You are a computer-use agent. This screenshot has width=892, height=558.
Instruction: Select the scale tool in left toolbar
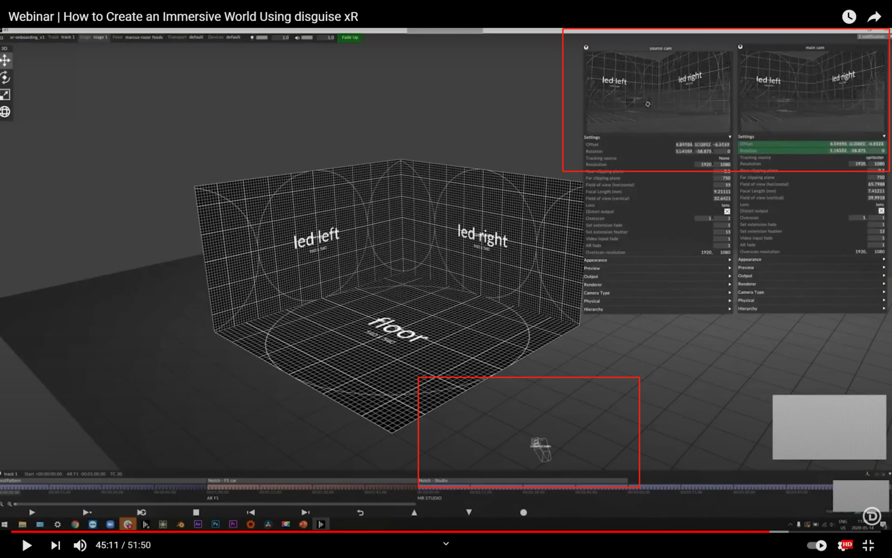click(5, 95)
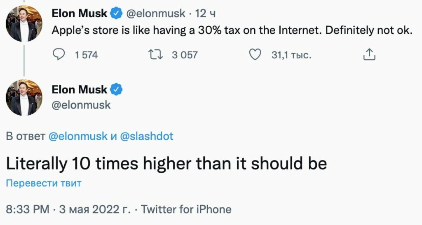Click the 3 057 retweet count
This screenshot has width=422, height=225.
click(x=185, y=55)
##########
Rewrite all of the lines above, replacing "left toolbar" with "side panel" and keeping everything else the same. Leave the pictures out.

You are a computer-use agent. This screenshot has width=892, height=558.
Instruction: Select the scale tool in side panel
click(5, 95)
Click the 3 057 retweet count
This screenshot has width=422, height=225.
click(x=185, y=55)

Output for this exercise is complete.